• **SHORT EXERCISE**
Copy the rows below verbatim, starting with the line that contains "Switch to the Summary tab" and continuing through the last row.
— START OF PROVIDED RECORDS —
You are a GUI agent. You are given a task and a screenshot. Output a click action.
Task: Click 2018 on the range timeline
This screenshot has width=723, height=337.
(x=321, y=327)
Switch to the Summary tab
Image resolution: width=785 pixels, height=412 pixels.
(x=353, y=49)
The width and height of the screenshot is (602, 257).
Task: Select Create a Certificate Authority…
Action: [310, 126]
— END OF PROVIDED RECORDS —
• **EXERCISE SOLUTION**
Switch to the Summary tab
Image resolution: width=785 pixels, height=412 pixels.
(x=353, y=49)
The width and height of the screenshot is (602, 257).
Task: Select Create a Certificate Authority…
Action: [310, 126]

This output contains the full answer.